* Task statement *
Please reproduce the lines from the line with "Where should I" to the line with "coord(1359,14)", swapping "notifications bell" for "profile menu" and leaving everything else unchanged.

>> Begin Given records

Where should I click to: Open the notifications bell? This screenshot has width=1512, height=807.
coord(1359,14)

>> End Given records
>> Begin Given records

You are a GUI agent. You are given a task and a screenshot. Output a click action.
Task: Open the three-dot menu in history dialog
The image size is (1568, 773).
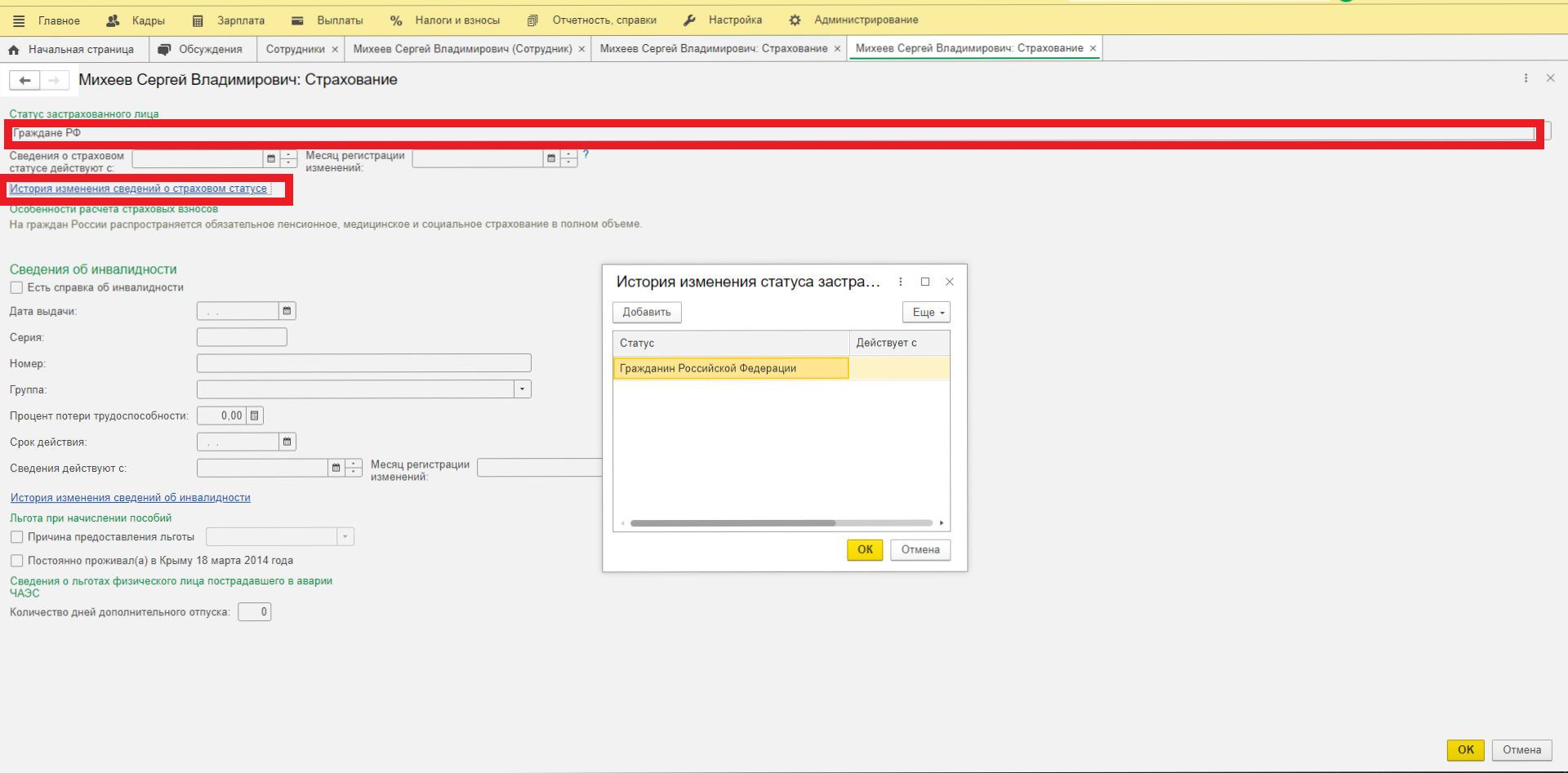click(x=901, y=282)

>> End Given records

* Reply to the task *
Where should I click to: Open the profile menu? This screenshot has width=1512, height=807.
coord(1359,14)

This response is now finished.